[Saved data entries]
***

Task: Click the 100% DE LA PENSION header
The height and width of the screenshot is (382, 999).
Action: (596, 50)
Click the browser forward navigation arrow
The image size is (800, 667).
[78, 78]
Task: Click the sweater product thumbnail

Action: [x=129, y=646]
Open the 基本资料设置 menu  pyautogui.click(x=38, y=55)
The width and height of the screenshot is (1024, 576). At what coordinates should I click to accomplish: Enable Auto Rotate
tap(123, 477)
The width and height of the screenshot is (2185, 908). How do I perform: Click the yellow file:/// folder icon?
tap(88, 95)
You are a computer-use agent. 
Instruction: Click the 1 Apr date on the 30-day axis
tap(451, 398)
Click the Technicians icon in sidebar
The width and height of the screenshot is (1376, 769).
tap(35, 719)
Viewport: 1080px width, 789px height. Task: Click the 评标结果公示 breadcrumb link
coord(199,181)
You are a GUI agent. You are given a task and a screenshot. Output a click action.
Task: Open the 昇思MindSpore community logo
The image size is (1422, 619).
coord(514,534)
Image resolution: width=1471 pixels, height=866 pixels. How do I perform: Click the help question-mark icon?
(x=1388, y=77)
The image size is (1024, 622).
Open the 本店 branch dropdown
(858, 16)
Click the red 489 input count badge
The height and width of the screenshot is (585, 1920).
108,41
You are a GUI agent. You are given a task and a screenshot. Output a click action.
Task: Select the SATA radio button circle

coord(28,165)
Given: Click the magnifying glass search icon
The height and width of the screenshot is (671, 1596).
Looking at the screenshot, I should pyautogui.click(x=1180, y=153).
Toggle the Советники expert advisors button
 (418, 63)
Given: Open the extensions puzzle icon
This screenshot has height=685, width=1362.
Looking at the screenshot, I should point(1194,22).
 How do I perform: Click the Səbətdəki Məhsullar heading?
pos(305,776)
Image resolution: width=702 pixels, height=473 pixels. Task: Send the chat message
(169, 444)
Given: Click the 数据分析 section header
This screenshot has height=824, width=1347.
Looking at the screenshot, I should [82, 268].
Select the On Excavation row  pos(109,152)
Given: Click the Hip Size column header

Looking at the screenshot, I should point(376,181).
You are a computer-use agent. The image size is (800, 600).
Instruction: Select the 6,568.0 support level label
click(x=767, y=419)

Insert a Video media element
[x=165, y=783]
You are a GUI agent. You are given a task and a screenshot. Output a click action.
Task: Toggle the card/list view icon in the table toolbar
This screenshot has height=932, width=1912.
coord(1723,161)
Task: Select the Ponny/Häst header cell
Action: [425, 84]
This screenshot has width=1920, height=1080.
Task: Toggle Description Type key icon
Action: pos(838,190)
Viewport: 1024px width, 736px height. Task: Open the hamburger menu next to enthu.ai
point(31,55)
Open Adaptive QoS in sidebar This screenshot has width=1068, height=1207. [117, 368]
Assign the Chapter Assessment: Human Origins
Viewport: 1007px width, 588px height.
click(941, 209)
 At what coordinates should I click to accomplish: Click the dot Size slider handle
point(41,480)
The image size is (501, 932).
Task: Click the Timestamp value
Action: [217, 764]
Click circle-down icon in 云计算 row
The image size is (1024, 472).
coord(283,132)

***

Your answer must be the lines from the one containing "Viewport: 1024px width, 736px" through the last line of the entries, copied exactly, with no other lines.

Viewport: 1024px width, 736px height. Task: Open the hamburger menu next to enthu.ai
point(31,55)
Open Adaptive QoS in sidebar This screenshot has width=1068, height=1207. [117, 368]
Assign the Chapter Assessment: Human Origins
Viewport: 1007px width, 588px height.
click(941, 209)
 At what coordinates should I click to accomplish: Click the dot Size slider handle
point(41,480)
The image size is (501, 932).
Task: Click the Timestamp value
Action: [217, 764]
Click circle-down icon in 云计算 row
The image size is (1024, 472).
coord(283,132)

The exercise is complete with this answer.